The idea that those who are addicted in accordance with the criteria in DSM-1V, can exercise ‘sustained control over substance use’ is a glaring contradiction in terms. Nevertheless, the fact that the NTA taxpayer funded national conference seemed to devote most of its time to that paradox which was created and advanced by a privately funded organisation, headed by one of the most influential persons in the field of addiction, and seemingly enthusiastically endorsed by other speakers, is sufficient for me to conclude that one way or another, the people who ‘manage’ are hell bent on legitimising drug use.

The most rational comment I read in the highlights of the conference ‘Delivering the Drug Strategy’ published on the NTA site came from Dr. Gordon Morse.

Dr Morse welcomed attempts to reconcile ideological
differences. His experience had shown him that harm reduction
and abstinence were mutually dependent not exclusive. He
considered the statement to be broadly sensible, but if the aim
is to redefine recovery from addiction, it would be desirable to
redefine addiction itself, although that would bring up the issue
of “disease”; something that had been so divisive in the past.
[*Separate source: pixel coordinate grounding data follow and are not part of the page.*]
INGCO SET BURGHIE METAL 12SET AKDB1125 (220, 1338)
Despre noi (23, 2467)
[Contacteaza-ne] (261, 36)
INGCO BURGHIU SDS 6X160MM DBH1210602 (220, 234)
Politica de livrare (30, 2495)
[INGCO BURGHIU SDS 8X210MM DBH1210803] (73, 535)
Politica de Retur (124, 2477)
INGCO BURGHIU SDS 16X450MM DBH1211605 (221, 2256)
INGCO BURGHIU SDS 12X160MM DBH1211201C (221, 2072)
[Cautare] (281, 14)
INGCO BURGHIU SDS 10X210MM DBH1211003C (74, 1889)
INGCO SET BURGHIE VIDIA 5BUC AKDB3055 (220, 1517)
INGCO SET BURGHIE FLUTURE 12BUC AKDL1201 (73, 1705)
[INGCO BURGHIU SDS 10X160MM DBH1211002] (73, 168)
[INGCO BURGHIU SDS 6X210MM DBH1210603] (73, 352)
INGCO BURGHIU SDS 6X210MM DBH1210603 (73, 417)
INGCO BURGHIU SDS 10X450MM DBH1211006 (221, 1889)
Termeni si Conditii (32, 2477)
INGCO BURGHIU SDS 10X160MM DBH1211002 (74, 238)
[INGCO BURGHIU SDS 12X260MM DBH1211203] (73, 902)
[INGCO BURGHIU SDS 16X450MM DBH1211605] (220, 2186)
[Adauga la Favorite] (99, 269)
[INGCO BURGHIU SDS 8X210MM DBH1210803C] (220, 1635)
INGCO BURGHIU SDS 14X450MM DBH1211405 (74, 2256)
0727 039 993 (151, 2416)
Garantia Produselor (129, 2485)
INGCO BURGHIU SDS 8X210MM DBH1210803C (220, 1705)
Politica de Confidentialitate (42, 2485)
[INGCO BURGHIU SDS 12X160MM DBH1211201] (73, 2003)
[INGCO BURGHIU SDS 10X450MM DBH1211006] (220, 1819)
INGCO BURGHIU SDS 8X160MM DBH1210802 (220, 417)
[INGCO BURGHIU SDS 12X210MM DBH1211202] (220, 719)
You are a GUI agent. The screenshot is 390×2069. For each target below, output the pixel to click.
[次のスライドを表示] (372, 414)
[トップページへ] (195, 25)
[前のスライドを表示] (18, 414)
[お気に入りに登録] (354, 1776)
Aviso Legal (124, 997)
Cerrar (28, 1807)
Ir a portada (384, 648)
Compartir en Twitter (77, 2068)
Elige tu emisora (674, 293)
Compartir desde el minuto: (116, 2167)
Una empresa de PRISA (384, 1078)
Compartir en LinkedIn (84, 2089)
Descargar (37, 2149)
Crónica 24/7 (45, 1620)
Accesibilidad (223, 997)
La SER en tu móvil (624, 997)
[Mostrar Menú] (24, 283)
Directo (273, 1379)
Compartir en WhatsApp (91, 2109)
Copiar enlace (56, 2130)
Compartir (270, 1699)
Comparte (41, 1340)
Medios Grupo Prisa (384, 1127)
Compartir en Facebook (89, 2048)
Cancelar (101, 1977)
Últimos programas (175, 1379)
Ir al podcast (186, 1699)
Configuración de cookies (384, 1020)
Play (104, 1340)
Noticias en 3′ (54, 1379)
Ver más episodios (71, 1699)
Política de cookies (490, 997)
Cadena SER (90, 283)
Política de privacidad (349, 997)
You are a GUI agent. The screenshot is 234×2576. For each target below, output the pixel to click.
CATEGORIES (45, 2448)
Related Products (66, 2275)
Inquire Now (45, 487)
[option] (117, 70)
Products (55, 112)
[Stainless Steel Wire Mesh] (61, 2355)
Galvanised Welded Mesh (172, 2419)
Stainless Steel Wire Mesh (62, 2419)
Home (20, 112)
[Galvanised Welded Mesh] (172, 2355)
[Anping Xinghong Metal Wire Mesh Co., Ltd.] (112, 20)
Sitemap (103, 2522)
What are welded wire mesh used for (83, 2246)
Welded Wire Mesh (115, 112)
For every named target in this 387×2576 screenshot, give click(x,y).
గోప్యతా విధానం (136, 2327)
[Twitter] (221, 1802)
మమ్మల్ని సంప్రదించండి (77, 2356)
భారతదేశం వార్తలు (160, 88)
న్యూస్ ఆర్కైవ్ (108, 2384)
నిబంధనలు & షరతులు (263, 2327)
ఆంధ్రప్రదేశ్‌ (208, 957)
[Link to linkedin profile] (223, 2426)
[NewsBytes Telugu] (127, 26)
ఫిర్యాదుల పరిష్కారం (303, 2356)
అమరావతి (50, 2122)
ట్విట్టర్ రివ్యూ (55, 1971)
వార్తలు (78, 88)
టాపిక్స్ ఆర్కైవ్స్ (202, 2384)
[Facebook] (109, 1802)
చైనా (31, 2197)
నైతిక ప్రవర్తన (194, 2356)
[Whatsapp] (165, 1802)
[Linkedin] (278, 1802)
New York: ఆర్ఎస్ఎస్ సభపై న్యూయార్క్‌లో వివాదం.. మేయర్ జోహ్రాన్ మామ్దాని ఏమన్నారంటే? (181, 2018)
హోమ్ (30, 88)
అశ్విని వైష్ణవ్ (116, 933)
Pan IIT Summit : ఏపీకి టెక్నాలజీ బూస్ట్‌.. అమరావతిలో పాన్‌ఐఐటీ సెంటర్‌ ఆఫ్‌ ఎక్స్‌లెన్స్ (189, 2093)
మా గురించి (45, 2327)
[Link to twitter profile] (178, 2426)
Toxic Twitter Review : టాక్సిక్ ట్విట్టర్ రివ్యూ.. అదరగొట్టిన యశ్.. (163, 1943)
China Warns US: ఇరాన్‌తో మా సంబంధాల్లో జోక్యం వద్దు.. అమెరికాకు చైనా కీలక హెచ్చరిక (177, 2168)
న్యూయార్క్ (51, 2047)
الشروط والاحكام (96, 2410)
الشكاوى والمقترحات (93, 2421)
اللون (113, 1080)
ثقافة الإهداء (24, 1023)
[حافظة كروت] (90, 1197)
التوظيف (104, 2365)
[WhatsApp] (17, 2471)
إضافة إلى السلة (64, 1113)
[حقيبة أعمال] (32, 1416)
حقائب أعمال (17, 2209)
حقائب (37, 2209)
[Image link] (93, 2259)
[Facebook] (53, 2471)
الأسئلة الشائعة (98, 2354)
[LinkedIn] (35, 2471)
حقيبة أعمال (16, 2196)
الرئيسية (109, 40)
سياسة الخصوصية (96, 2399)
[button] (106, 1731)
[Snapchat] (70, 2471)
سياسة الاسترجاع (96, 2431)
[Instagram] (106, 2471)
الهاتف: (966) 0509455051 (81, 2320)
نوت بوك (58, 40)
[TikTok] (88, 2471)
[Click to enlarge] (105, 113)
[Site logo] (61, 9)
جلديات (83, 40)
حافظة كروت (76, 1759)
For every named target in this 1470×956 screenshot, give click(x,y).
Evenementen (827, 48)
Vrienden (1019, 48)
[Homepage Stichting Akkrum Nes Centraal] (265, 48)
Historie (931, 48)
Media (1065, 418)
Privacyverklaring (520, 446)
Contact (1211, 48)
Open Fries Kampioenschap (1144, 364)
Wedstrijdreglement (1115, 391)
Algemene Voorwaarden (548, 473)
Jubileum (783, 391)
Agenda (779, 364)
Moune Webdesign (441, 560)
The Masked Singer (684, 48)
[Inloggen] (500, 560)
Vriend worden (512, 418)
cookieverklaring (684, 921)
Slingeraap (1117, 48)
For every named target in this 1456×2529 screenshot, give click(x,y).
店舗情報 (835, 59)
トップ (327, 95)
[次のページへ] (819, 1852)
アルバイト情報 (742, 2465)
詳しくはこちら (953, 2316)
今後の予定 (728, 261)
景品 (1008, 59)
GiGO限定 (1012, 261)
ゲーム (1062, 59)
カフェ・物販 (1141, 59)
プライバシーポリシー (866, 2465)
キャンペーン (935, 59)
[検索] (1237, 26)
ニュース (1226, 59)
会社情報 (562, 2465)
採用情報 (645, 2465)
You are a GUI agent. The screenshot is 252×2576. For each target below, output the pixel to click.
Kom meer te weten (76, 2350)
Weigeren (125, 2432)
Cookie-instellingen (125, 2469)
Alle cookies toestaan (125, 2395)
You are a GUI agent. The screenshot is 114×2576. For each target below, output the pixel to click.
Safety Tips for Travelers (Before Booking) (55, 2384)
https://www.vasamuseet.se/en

Yes indeed, redefine addiction. Given that condition does not appear to exist within the vocabulary of those who ‘manage’ the business, we might just as well, and thus continue to be the laughing stock of those countries who have already abandoned, or are in the process of abandoning the so called ‘evidence based policies’ which dominate our treatment protocols. After all if the best we can offer by way of recovery is addictive substitute drugs, clean needles with which to continue injecting oneself and comfortable medically supervised facilities wherein one can continue to increase the severity of one’s addiction, with the use of illicit substances, then we do deserve to be laughed at.

Revolution David, is already happening in the form of addicting the nation through addictive psycho active substances, some of which are legitimate, and others are waiting to be ‘approved’ on the basis of ‘relative harms’.